2. Ensure process transparency and clearly defined task handovers
Defining priorities and the right sequence of activities are the first steps that need to be mapped out when working with eLearning teams. The next step is the execution of the designed workflow, making sure the process doesn't break at points where some tasks have been completed but require action from other members of the team, like approval or further discussion.
This article shares seven key ingredients to successful project execution and completion.
3. Use collaboration tools
Cloud-based collaboration tools require solid Internet connection to properly work, which is becoming more and more widely available worldwide, and under the right conditions, facilitate effective collaboration within the team and with external staffers (e.g. third-party multimedia teams to create interactive videos or simulators).
The key here is the unified workspace for all stakeholders and team members where they can jointly work on shared items, or have new people join discussions without the need to read through unrelated emails.

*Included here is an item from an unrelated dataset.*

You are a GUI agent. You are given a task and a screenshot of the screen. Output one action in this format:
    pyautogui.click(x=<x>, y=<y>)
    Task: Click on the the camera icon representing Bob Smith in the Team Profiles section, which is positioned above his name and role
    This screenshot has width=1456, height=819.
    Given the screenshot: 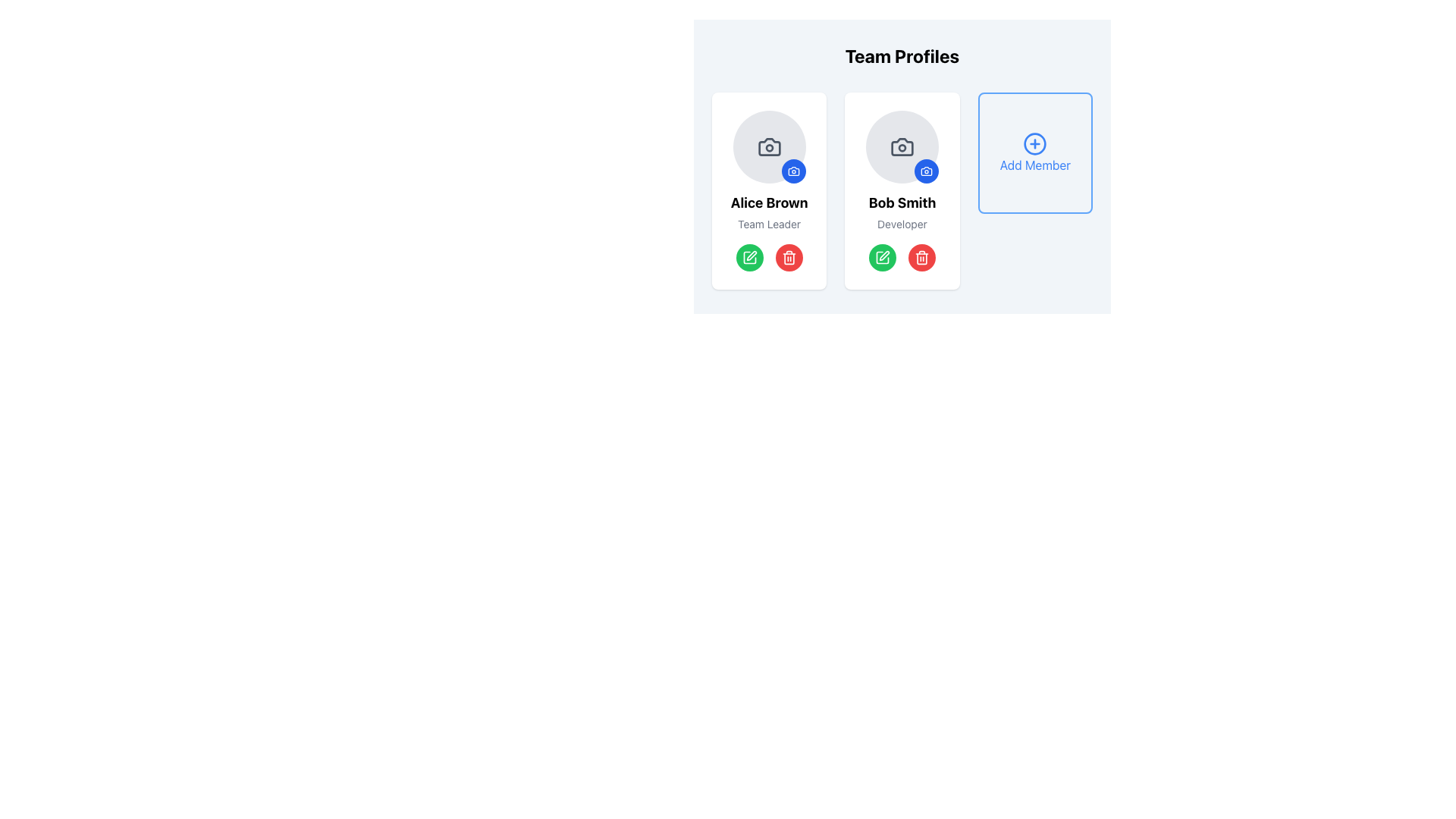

Document versioning and document management are equally important as well. With the right collaboration tool, your team always works on the latest document version, regardless of whether the file was updated by Joe last night or by Lindsey early this morning, and no copies or data sources are lost in the system or email threads.
4. Enable mobility to boost efficiency
There are now more mobile devices on the planet than humans, which highlights people’s growing dependence on their phones and mobile devices to get more things done, whether these things be personal or work-related.
For eLearning course development teams, access to work on the go is beneficial in several ways:
- Automated notifications pushed on smartphones keep team members aware of deadlines and informed of important updates and approvals.
- Urgent workflow approvals can be done by instructional designers, or other designated approvers, even during commutes or a trip to the water cooler, saving time and ensuring the process flow doesn’t unnecessarily break, more so if several other tasks get set aside without the approval.
5. Revamp workflow processes where necessary
As is oftentimes the case, once the online course development process is set up and the team starts working, immediately, gaps and nice-to-haves become evident. Or with time and numerous iterations, you realize that changes have to be made to the existing workflow.
Continuous process optimization is vital to greatly improve efficiency, particularly in areas such as resource management, scheduling, tasks delegation, and so on.
Conclusion
As the eLearning team manager or owner, it’s your job to provide your team with the requisite tools and environment to collaboratively work. This allows individual team members to put their abilities to good use and focus on what they do best, without worrying about the mundane but important aspects like documentation, versioning, and notifications.